Mura · **on:** May 01, 2006, 09:07:47 PM

There's a new security fix available for users of PHPfanbase. See the post at TFL and the announcement at CodeGrrl for more information. :/

EDIT:
This fixes issues that had not been found (and therefore were not dealt with) in the fix that was posted late last year.

Syaokura · **Reply #1 on:** May 01, 2006, 10:13:11 PM

The join forms have been acting wonky as of late. Thanks to the security fix, they're working again.

Thanks for posting this, Mura! :/

Mitzrael · **Reply #2 on:** May 02, 2006, 12:00:16 AM

good, I updated my remaining PHPFB listings still not converted ^^;; and my hostees' too.
thanks Mura :flower:

Loika · ~**Loika** | 3:33AM | LiveJournal

Thanks for the heads up! *will be doing some re-uploading soon*

Estefania · **Reply #4 on:** May 02, 2006, 05:30:31 AM

Thanks for posting this~

2 out of 25 done ^^;;

Ruki · **Reply #5 on:** May 13, 2006, 02:28:48 PM

Thanks!!

Neon · **Reply #6 on:** June 08, 2006, 07:54:22 PM

I don't know if it belongs here, but I thought I'd post this. Several of my hostees use PHPFanbase, but even with a slight fix (that I don't know if it worked) there where problems. If your hosted on Surpass, please be avise that they're no longing allow PHPFanbase and probably other codegrrl scripts. As I said in Downtime & Hosting Trouble, here is what I was told because of Beautiful-beast.net suspension.

Quote

Kellie,

There were multiple installs of a codegrrl script located on this account. Due to the insecurities of this script, it is no longer allowed to be hosted on our network.

---
http://secunia.com/advisories/17542/
---

Because of this script, IRC bots and php shells were uploaded to your account. I have removed as many of the files as I can, however there could be more left on the account.
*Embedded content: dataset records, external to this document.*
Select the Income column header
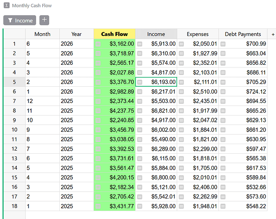 coord(156,34)

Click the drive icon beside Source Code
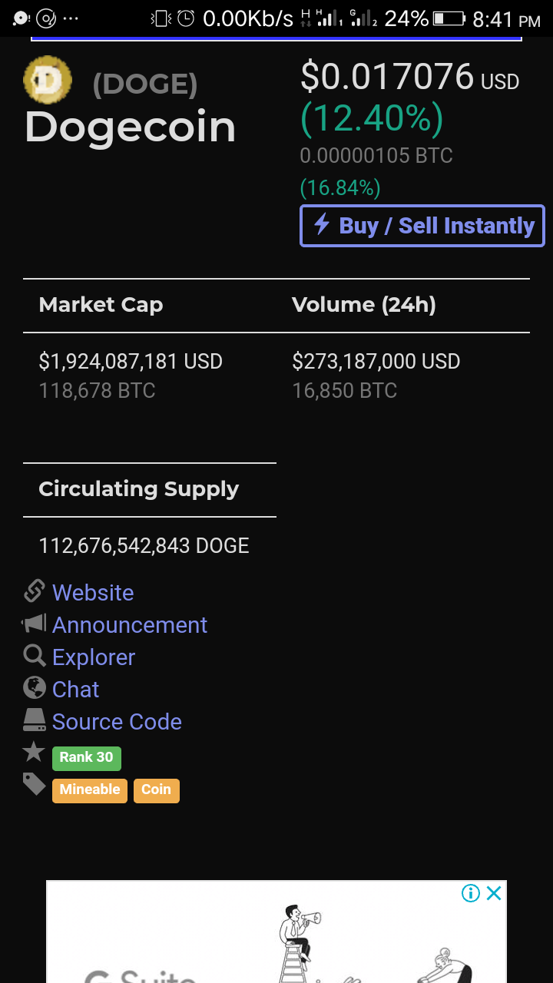tap(35, 720)
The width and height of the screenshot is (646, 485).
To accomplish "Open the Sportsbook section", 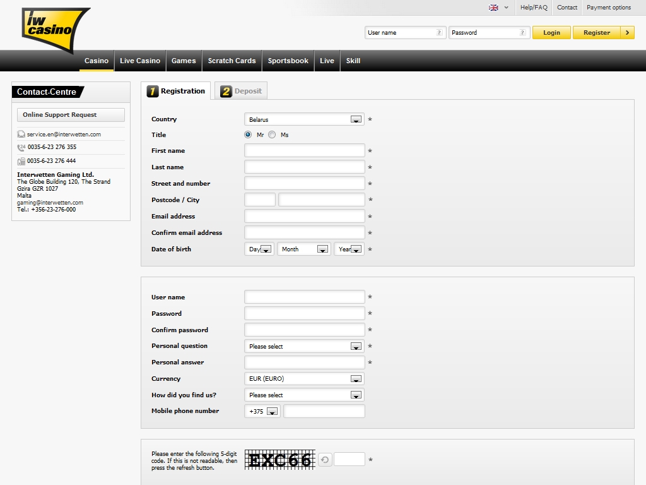I will click(x=288, y=61).
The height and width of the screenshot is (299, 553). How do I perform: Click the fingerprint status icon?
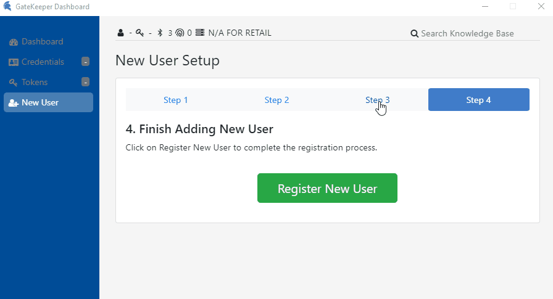[x=180, y=33]
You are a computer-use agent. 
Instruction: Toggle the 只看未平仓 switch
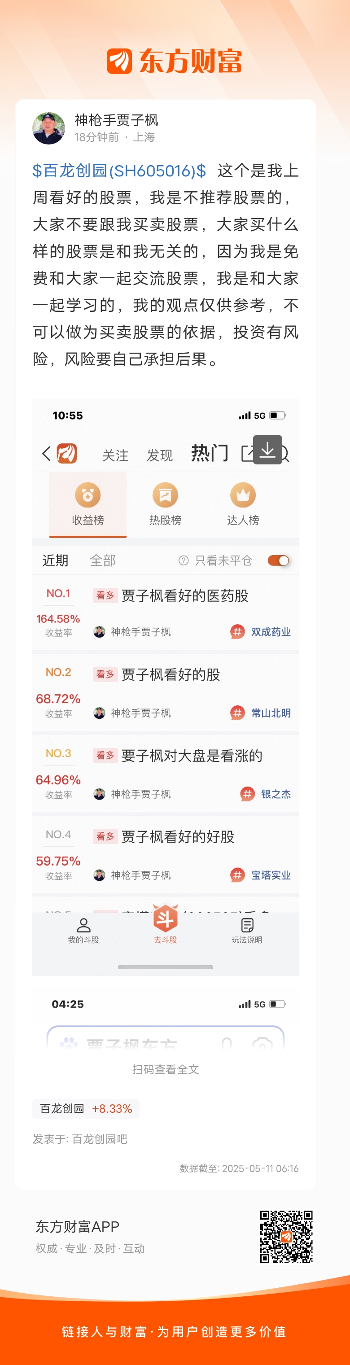click(x=278, y=561)
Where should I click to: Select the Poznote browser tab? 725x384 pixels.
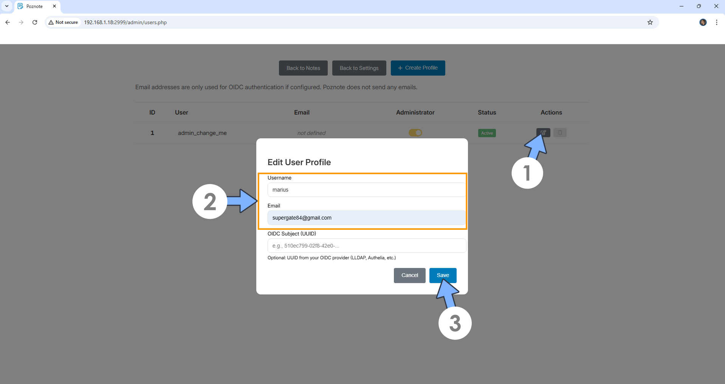pyautogui.click(x=34, y=6)
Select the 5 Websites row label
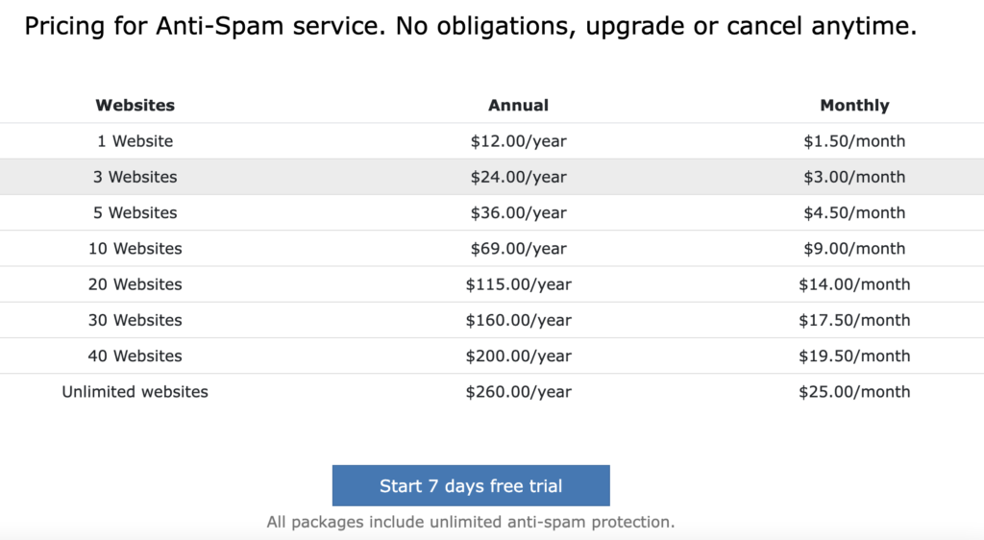The height and width of the screenshot is (540, 984). (135, 212)
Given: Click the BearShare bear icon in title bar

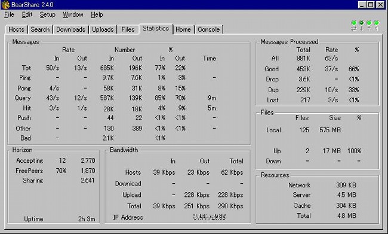Looking at the screenshot, I should point(5,5).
In order for us to unsuspend your account we need to you to agree to the following:

1) Remove all install of the codegrrl script
2) Look over folders for any suspicious files

If you agree to the above, I will unsuspend your account, and then check your account to ensure that everything is currently secure. Also, what other scripts (and versions please) do you run on your account? This will allow me to audit your account for security and secure both the server and your data remain protected.

I will be awaiting your reply.

Regards,
-Ray F.

Surpass Hosting Abuse/Security Team

I thought I'd let everyone know.

Loika · ~**Loika** | 3:33AM | LiveJournal

Thanks for the heads up, Neon. I guess this is a sign that I will be converting to Enth in the very near future. >_>

Hikoto · **Reply #8 on:** June 23, 2006, 10:34:45 AM

Hmm...Personally I still like the feel that Fanbase gives. (Members List/Admin CP wise) So I guess I'll just have to pray really hard for a new release!